Consistent with previous research linking affective disorders to motor alterations, this study demonstrated that several gait parameters—including step speed, step length, and gait cycle duration—are modulated by the presence and severity of anxiety and depression. Notably, step speed declined more sharply in anxiety than in depression, while step width varied in opposite directions for the two conditions, potentially offering discriminative value. The results indicated stronger classification performance for depression, with DNNs achieving an accuracy of up to 88.3% for severe cases. In contrast, anxiety classification proved more challenging, likely due to subtler behavioral manifestations and class imbalance within the dataset.
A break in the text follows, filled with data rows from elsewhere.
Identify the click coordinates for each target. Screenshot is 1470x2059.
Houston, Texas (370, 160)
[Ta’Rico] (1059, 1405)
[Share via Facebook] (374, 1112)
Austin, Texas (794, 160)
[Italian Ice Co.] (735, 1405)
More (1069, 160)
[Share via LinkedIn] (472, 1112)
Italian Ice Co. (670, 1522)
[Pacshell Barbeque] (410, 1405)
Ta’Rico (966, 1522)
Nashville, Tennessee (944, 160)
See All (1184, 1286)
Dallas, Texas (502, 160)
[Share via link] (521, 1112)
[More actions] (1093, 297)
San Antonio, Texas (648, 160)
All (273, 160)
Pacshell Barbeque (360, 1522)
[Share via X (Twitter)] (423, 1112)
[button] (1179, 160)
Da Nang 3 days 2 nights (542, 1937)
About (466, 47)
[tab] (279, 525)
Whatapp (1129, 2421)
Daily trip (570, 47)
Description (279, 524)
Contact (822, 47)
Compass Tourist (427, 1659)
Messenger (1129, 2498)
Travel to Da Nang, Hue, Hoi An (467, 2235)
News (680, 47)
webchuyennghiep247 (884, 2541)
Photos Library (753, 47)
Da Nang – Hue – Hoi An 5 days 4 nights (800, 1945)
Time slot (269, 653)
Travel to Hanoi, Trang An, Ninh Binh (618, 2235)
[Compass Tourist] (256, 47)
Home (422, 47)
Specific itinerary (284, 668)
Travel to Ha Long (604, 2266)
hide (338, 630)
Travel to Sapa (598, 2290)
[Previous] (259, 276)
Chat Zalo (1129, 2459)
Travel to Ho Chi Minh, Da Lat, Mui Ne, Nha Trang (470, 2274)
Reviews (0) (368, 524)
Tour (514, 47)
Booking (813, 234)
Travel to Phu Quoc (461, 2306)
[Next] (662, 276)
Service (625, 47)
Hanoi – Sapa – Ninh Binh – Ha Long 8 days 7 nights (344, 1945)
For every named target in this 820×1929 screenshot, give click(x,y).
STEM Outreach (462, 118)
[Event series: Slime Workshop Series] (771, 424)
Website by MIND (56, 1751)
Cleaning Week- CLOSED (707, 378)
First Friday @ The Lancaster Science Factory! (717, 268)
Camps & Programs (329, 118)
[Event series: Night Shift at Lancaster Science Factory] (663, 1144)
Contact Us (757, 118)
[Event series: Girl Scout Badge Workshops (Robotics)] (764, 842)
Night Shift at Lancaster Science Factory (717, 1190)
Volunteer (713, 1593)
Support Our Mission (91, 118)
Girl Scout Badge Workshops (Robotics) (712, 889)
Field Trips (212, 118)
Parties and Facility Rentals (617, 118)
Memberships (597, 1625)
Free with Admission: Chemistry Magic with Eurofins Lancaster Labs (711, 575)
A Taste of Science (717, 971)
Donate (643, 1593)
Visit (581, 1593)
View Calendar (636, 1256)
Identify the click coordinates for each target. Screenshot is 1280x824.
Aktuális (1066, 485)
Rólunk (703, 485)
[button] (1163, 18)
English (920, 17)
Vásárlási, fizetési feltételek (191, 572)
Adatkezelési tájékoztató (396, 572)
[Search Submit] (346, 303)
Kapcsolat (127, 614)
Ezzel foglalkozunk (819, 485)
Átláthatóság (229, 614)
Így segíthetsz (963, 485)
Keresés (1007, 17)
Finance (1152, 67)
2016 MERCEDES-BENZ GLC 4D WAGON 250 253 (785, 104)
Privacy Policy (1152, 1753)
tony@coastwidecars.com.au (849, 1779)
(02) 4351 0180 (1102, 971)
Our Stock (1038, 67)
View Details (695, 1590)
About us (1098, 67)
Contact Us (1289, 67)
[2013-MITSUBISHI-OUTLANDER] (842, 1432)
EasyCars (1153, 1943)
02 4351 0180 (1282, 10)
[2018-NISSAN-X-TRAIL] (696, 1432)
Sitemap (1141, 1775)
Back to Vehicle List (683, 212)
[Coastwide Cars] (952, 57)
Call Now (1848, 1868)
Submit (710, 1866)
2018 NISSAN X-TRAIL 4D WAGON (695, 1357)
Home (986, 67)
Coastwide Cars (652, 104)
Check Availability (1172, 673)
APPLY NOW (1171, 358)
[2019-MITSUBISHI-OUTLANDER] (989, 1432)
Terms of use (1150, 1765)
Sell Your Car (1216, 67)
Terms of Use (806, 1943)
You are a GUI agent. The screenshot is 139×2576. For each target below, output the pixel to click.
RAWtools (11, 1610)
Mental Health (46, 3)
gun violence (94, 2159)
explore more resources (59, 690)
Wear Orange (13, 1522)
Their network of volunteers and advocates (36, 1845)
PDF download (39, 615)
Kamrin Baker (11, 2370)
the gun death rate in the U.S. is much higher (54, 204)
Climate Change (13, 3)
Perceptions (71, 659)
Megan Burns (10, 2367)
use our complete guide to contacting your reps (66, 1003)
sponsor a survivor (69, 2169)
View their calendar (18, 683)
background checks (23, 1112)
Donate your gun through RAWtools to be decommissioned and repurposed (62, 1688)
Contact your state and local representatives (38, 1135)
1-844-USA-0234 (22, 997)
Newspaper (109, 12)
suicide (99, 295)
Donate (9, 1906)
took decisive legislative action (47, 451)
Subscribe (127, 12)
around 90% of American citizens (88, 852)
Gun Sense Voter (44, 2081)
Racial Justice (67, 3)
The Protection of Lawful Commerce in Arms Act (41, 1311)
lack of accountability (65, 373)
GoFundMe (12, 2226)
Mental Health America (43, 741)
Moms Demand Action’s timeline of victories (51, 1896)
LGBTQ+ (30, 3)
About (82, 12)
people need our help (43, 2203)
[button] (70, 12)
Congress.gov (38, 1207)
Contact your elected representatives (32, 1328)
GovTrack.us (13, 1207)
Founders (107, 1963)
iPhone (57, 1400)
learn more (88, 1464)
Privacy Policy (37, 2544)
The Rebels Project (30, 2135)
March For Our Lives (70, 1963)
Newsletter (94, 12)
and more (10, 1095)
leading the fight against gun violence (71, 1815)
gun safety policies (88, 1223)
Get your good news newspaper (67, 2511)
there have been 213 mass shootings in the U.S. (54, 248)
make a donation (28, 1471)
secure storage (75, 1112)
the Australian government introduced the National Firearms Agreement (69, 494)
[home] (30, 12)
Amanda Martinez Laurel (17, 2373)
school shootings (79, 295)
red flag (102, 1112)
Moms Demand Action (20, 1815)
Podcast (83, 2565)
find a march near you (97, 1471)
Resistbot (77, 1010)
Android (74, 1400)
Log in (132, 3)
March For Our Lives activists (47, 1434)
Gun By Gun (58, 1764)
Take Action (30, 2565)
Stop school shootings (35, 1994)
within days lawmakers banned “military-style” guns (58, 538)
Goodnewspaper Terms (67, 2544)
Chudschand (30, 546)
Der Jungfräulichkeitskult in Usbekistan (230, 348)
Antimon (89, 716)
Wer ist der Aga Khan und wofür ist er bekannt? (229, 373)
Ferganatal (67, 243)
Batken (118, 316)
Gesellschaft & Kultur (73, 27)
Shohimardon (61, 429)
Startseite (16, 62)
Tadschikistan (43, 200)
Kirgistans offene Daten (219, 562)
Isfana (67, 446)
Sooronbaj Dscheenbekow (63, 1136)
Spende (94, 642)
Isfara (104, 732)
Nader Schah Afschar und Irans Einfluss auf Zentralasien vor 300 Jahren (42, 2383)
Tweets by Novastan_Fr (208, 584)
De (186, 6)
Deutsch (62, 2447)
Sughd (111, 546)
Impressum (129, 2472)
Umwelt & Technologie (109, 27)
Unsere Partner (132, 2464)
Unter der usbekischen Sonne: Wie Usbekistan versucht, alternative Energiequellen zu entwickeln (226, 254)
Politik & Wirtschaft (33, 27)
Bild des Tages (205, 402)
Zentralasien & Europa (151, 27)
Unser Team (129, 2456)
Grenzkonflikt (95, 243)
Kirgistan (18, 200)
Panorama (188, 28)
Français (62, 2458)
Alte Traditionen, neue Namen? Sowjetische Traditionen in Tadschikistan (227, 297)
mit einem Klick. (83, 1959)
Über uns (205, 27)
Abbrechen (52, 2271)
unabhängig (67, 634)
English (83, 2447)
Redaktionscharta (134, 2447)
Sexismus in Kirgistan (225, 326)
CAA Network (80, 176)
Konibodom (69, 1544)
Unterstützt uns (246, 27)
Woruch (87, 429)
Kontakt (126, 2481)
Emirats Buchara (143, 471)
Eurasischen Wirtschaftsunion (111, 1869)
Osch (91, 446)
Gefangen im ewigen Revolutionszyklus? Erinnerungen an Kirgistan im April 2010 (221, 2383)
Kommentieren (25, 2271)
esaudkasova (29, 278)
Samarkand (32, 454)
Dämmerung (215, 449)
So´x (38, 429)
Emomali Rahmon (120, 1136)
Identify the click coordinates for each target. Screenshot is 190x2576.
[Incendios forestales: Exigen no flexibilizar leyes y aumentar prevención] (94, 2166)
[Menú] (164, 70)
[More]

One of the key contributions of this work lies in proposing a passive and objective framework for mental health evaluation that reduces reliance on subjective self-report questionnaires. Furthermore, the robustness and generalizability of the models were improved by applying data augmentation and hyperparameter tuning. Although the study was conducted in a controlled environment, its implications extend to potential real-world applications, such as telehealth-based monitoring and clinical screening tools. The scalable approach may be adapted for continuous, remote assessment through wearable sensors or smartphone-based platforms.

Conclusion

The present study provides evidence that gait analysis, facilitated by affordable and accessible technologies like Microsoft Kinect, can serve as a promising tool for the non-invasive screening and monitoring of anxiety and depression. Through machine learning algorithms, it is possible to objectively detect changes in motor behavior associated with these disorders, offering an alternative or complementary method to traditional clinical assessments. Importantly, the study lays the groundwork for developing real-time, home-based software systems to support early diagnosis and long-term mental health management.

Limitations

Despite the promising results, several limitations must be acknowledged. First, the sample size was relatively small, especially in the severe anxiety and depression subgroups, limiting the statistical power and generalizability of the findings. Second, the exclusion of participants with musculoskeletal disorders may have inadvertently filtered out individuals with severe psychological conditions, introducing selection bias. Third, the data were collected at a single time point in a controlled laboratory environment, which may not fully reflect natural walking behaviors influenced by emotional or contextual factors. Moreover, the imbalance in class distribution, particularly in anxiety-related categories, restricted the model’s ability to generalize across all severity levels.

Future work

Future studies should address these limitations by recruiting more clinically diverse samples, including participants with comorbid psychological and physical conditions. Longitudinal research designs are needed to evaluate how gait patterns evolve in response to changes in mental health. Additionally, expanding data collection to naturalistic settings—such as outdoor walkways, public spaces, or clinical environments—will enhance the ecological validity of the findings. Integrating gait analysis with other physiological and behavioral signals (e.g., heart rate variability, speech features, or electrodermal activity) may further improve the diagnostic accuracy and specificity of the models.

Moreover, future work should explore integrating advanced deep learning methods, such as recurrent neural networks (e.g., LSTM) or reinforcement learning frameworks, to better capture temporal dependencies and personalized behavioral patterns. Ethical considerations should also be addressed to ensure responsible deployment in real-world clinical or telehealth applications, including privacy, consent, and data security.